Nie każda WAG lubi chwalić się statusem partnerki piłkarza, jednak praktycznie każda skwapliwie korzysta z uroków tej roli. Polskie WAG's mają nadal problem z tym, by z dumą nosić to miano i nierzadko obrażają się za nazywanie ich w ten sposób.
Zdaje się, że z walorów bycia WAG dumna jest za to Rebekah Vardy, żona piłkarza reprezentacji Anglii, Jamiego Vardy'ego. 36-latka wypełnia definicję WAG aż z nawiązką i by wspierać ukochanego podczas Mundialu wydała już 140 tysięcy funtów, czyli prawie... 690 tysięcy złotych.
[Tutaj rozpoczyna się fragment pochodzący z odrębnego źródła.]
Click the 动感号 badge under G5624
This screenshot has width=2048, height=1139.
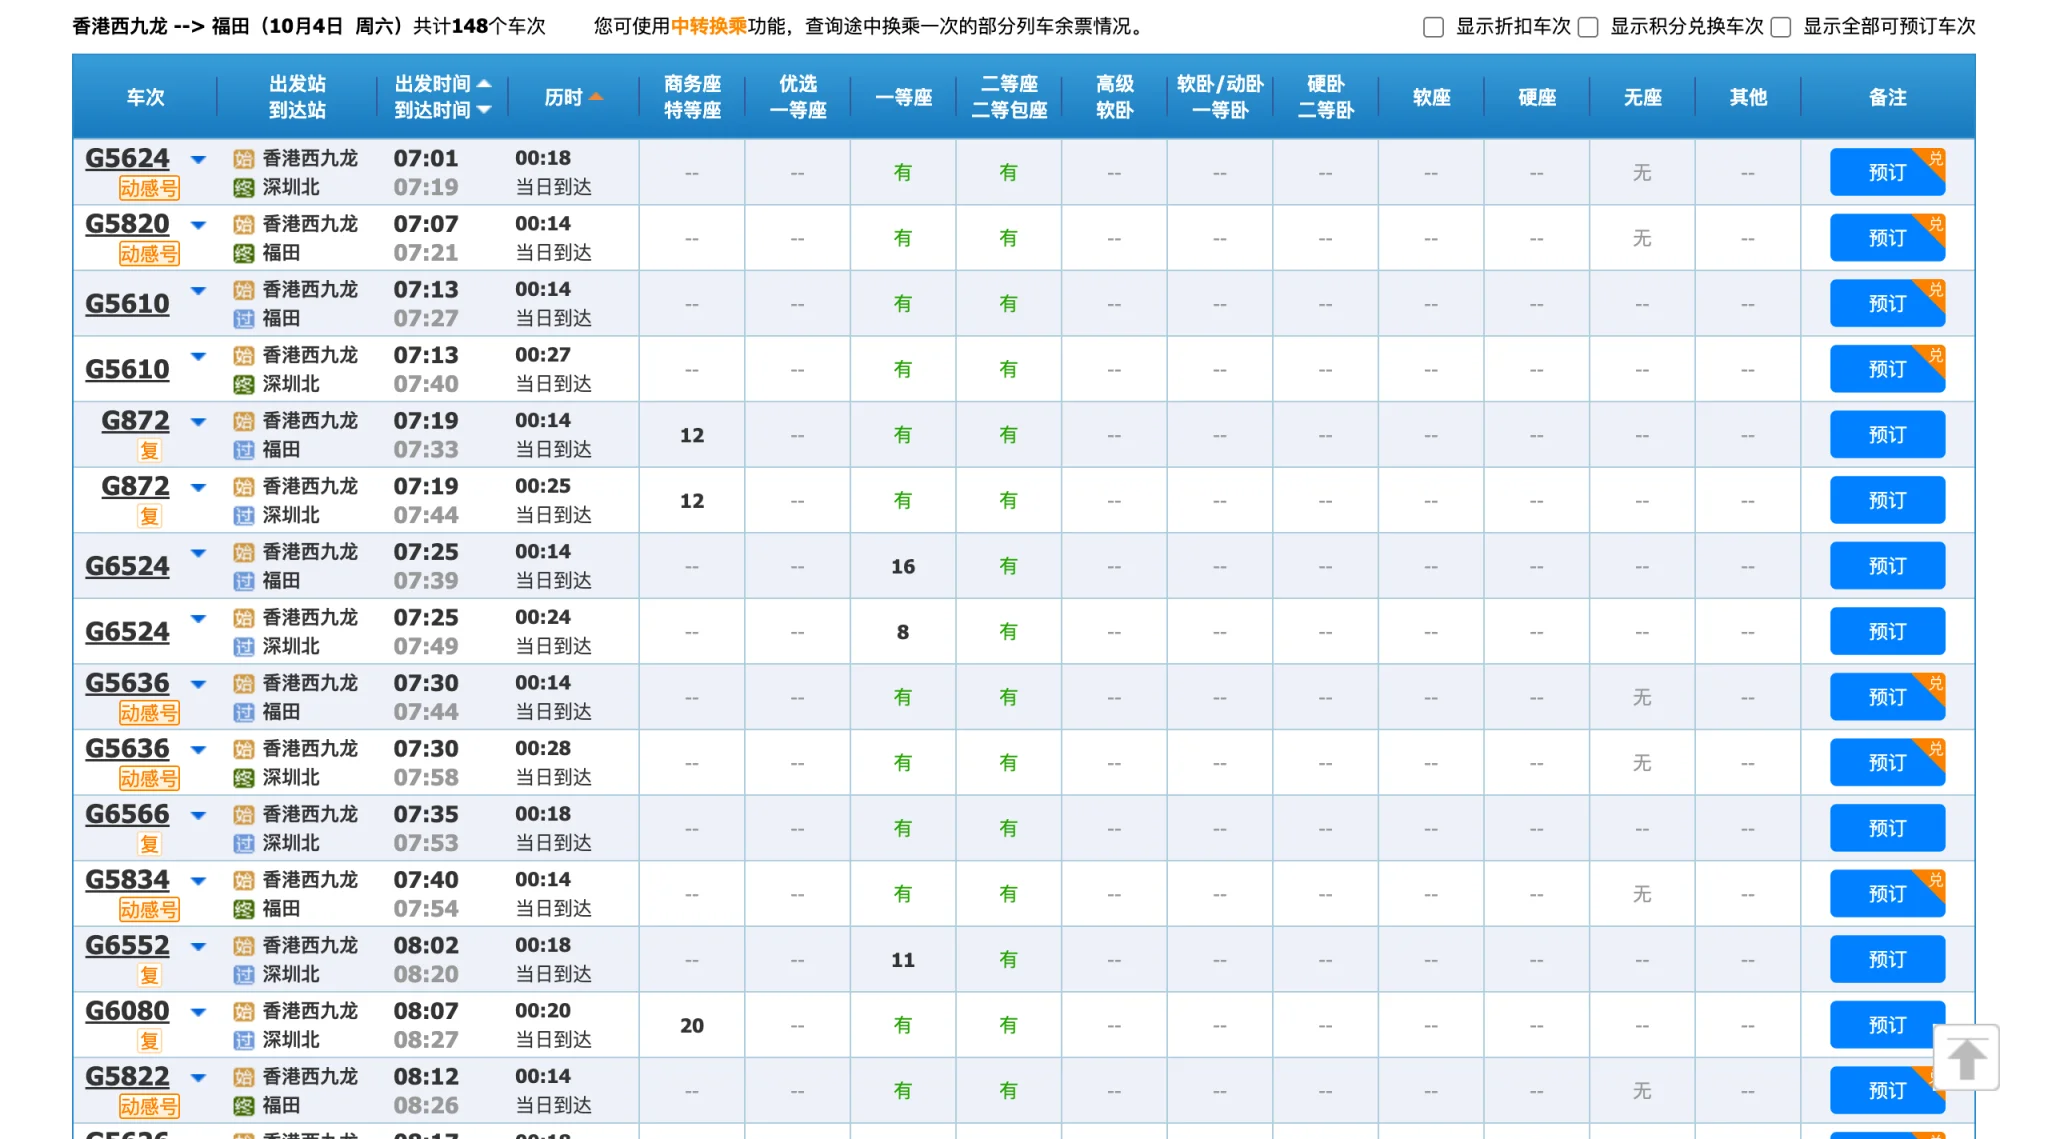click(x=149, y=188)
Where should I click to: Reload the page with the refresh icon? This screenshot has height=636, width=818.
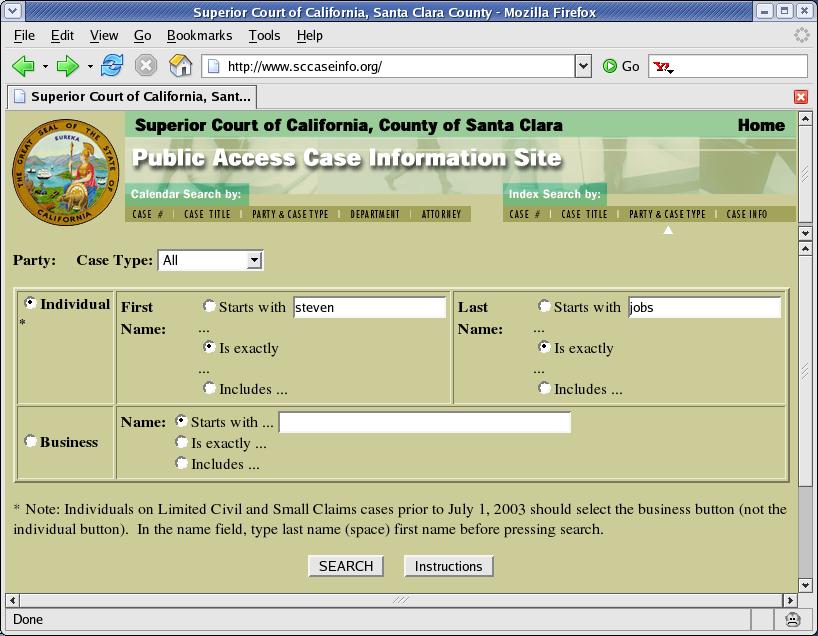coord(112,66)
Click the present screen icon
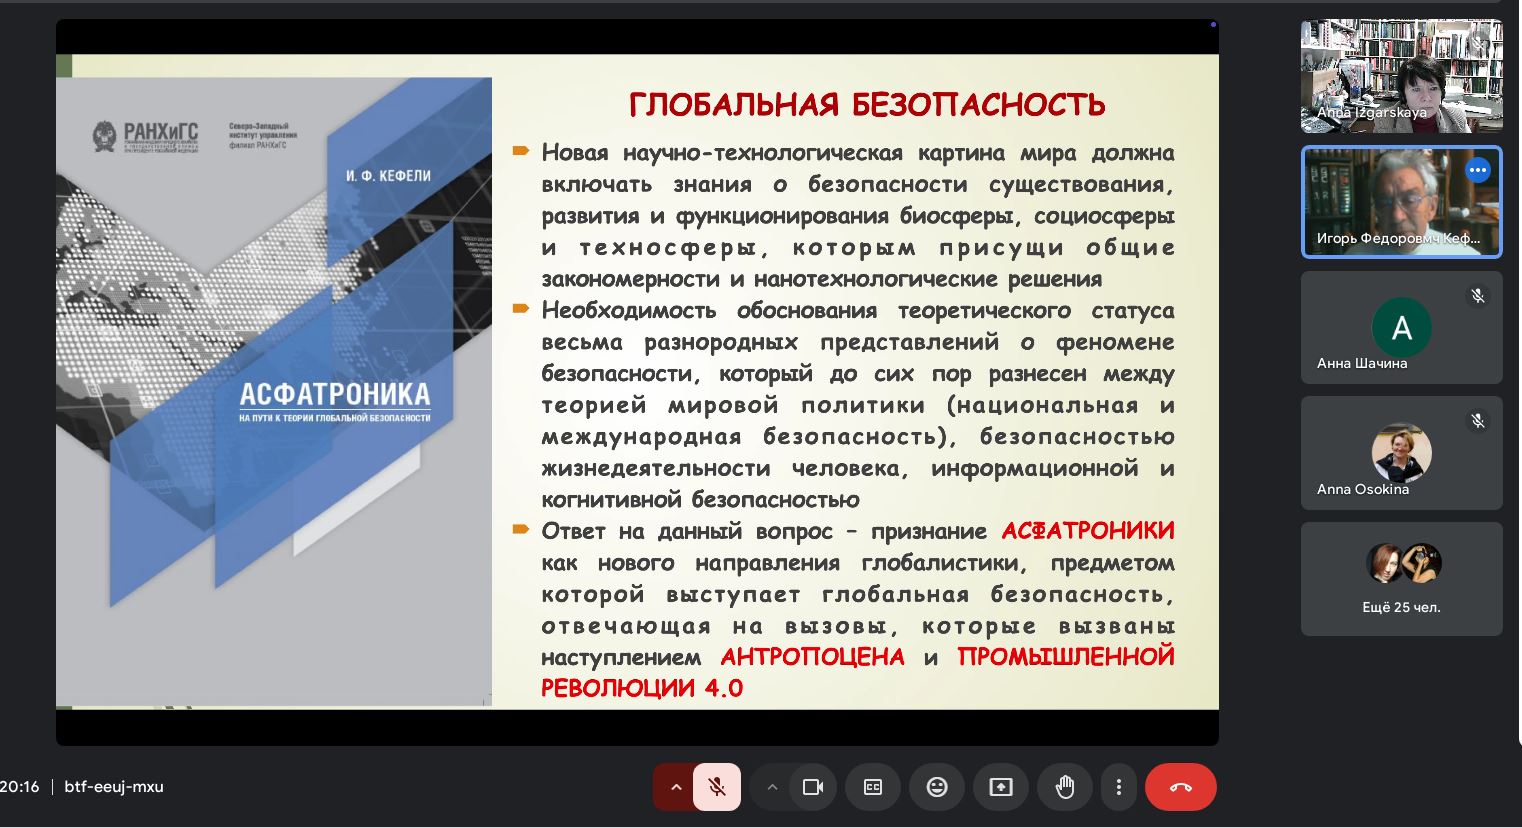The image size is (1522, 828). point(1001,787)
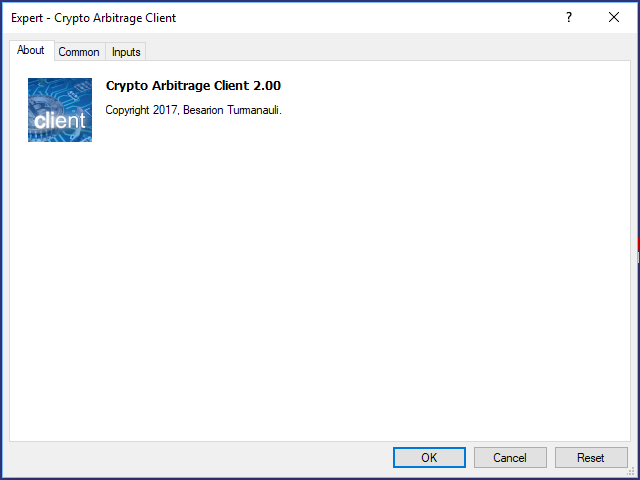The width and height of the screenshot is (640, 480).
Task: Click the word "client" inside the logo
Action: [x=60, y=120]
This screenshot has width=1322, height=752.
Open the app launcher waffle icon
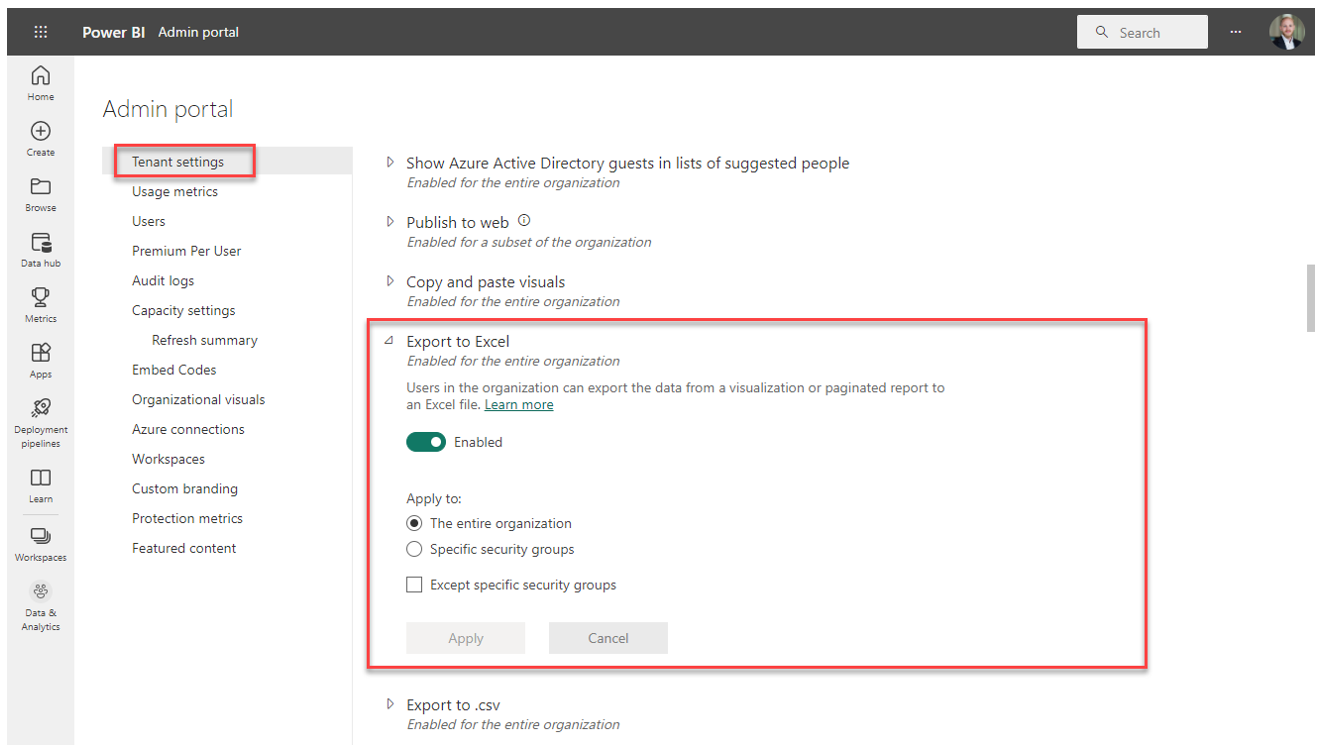click(41, 32)
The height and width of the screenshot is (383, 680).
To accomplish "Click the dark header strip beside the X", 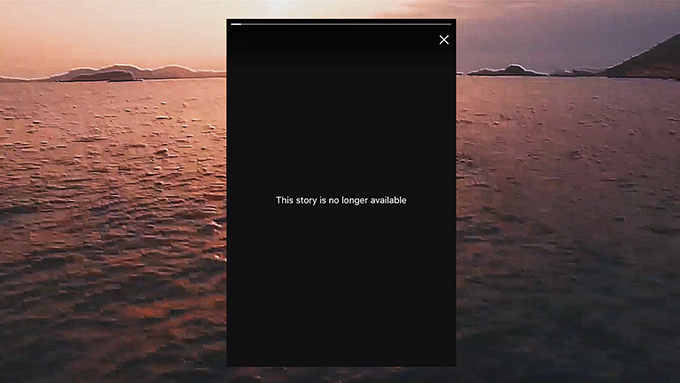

Vardy na czas mistrzostw zwolniła czwórkę dzieci ze szkoły i zabrała je prywatnym samolotem do Rosji. Razem z nimi poleciała też osobista ochrona. Za każdy z trzygodzinnych lotów zapłaciła 20 tysięcy funtów.
Na miejscu Rebekah również nie oszczędza. Jej pobyt w hotelu w Sankt Petersburgu kosztuje 250 funtów za noc.
Nie można ryzykować, kiedy podróżuje się z dziećmi - tłumaczy wydatek Rebekah. Robię to dla spokoju własnego umysłu. Nie mogłabym nie polecieć i nie wspierać mojego męża.
Tak duży wydatek przy okazji "rosyjskich wakacji" rodziny nie powinien być jednak sporym obciążeniem dla Vardy'ego, który samą grą w piłkę dorobił się fortuny w wysokości 9 milionów funtów.